Position sizing is the process of deciding how many contracts you will take in response to a ‘buy’ or ‘sell’ signal generated by your system. If you are a systems trader, this process will be automatically dealt with as it is built into your methods and software.
What is position sizing?
Every time your system produces a signal to enter the market, the position sizing calculation is made. Your account balance will alter all the time and the commodity to which the signal applies will vary too, of course.
If your position size is too great – you will be overtrading. If it is too small, you will be missing opportunities. If it is correctly sized, then you will have the best chances of a successful outcome to the trade.
Actual position sizing is a very simple process but it is the culmination of a series of steps that reveal a great deal about the systematic approach taken by successful professional traders.
Having decided in evaluation tests, where he will place his protective stop, it is a very simple matter for the trader to calculate the loss this will produce on a single contract if the trade goes against him. Then by dividing this number into the total amount he is prepared to risk on a trade, he will know how many contracts he can afford to buy or sell.

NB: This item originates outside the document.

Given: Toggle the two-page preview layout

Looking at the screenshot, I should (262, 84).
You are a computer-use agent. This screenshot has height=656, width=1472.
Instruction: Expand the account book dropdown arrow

From what has been said, it is clear that you need to know the total amount of risk you will permit on a trade. This depends on a number of interconnected things, beginning with your own attitude to risk, then moving on to what risk you will accept for a particular return - then progressing to tests to discover what is called the risk resonance of your selected system.
The risk resonance test will enable a percentage stake per trade to be obtained - that will be used in further tests to find out whether the selected system appears capable of producing the required performance under real market conditions.
It is only after all this that the information used in position sizing becomes available – allowing that simple calculation to be made that reveals how many contracts should be taken on this occasion.
Thankfully, once he has the right method and has made a few simple decisions, the systems trader can rely on all of this work being done for him automatically. There is no complicated work for him to do every time he wants to evaluate a new system. However, most traders want to know how it all works and want to reassure themselves that they can rely on their methods to cover all the essential aspects of trading commodities.
The best way to acquire this confidence is by selecting methods and software that have been produced by professional traders.